A democratização do acesso à cultura no Brasil

Enviada em 30/09/2021

A Constituição Federal de 1988 é conhecida por seus direitos promulgados, principalmente os sociais. No entanto, atualmente, as pessoas têm percebido que esses avanços institucionais não foram observados devido à antidemocratização da cultura existente. Isso se deve à gestão antiética do País. Ao mesmo tempo, mesmo que os cidadãos obtêm oportunidades de lazer, não têm aproveitado o desconforto ocorrência social pela atual elite cultural.

Primeiramente, vale destacar que, segundo o site do governo “Cultura Viva”, em comparação com o sudeste, é evidente a carência de pontos culturais no sertão norte e nordeste. Essa situação indica um governo imoral, pois segundo Emanuel Kant, para ser ético, ele deve se comportar de forma que se prática comum. Diante disso, há uma necessidade urgente de solucionar esse problema.

Em segundo lugar, o processo de elitismo cultural faz com que a classe média se sinta desconfortável com os locais de arte. Assim como Fabiano e sua família se sentiam incomodados quando iam à cidade para festas, na obra Vidas Secas de Graciliano Ramos, o cidadão comum também se sente assim quando vai ao centro cultural. Diante disso, fica evidente a necessidade de solucionar o isolamento do espaço social geração por esta situação.

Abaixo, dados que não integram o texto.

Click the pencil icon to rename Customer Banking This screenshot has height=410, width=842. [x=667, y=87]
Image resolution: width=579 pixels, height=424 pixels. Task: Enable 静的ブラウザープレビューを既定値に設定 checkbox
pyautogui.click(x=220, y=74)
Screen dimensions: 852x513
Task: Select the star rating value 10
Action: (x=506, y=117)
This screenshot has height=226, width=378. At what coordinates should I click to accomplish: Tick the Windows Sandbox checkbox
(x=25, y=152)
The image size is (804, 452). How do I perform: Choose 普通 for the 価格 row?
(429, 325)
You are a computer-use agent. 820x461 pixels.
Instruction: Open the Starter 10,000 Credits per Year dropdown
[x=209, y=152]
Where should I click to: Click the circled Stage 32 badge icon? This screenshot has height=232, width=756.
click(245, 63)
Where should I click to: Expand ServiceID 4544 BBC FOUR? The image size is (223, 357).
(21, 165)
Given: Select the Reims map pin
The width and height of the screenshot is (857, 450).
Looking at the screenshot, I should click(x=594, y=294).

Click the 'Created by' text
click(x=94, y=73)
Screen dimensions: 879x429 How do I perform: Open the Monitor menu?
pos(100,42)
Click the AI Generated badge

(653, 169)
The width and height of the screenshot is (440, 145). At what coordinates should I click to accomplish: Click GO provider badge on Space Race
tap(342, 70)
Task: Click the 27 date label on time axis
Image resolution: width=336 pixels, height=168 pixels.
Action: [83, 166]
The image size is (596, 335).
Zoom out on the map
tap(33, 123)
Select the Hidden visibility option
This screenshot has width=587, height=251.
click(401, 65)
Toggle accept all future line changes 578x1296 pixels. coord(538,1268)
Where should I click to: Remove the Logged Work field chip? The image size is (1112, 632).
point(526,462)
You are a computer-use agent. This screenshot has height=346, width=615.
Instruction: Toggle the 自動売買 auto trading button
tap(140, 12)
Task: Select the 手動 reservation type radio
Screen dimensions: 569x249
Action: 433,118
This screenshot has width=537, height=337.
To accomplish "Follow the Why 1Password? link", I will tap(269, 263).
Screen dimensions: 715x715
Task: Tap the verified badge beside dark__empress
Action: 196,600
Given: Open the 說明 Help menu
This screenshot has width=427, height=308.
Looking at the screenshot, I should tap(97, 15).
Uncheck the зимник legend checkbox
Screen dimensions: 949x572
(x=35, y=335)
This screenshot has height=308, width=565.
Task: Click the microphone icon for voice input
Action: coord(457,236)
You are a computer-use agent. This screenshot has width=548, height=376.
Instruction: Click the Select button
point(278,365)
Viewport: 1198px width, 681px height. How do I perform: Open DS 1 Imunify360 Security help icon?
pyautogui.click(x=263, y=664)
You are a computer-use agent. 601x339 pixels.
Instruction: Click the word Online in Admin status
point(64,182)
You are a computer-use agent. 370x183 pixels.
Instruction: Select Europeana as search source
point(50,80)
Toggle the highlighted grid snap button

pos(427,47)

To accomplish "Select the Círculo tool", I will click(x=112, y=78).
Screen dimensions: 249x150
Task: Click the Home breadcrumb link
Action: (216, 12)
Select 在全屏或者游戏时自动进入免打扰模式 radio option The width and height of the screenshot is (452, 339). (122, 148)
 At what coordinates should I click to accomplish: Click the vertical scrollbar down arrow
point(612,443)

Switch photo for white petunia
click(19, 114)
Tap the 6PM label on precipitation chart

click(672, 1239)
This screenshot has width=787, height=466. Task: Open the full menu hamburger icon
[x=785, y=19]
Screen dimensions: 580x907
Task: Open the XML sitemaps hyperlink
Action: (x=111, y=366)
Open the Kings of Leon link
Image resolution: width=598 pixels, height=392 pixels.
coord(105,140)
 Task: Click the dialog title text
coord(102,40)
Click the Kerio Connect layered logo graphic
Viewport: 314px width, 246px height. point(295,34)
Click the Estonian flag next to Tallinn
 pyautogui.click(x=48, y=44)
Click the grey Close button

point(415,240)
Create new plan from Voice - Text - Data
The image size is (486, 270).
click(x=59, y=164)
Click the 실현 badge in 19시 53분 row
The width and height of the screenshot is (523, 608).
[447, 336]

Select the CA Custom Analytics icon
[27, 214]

Portanto, fica claro que lutar contra esses impasses comprovados é inevitável. Por isso, as pessoas devem se reunir por meio das redes sociais e realizar manifestações pacíficas em centros culturais, obrigando o governo a administrar todo o território nacional de forma ética por meio da popularização da cultura. Além disso, o Ministério da Cultura e as ONGs precisam fornecer vários projetos culturais na periferia para combater o elitismo cultural. Só assim este direito social garantido pela constituição do cidadão pode ter efeito.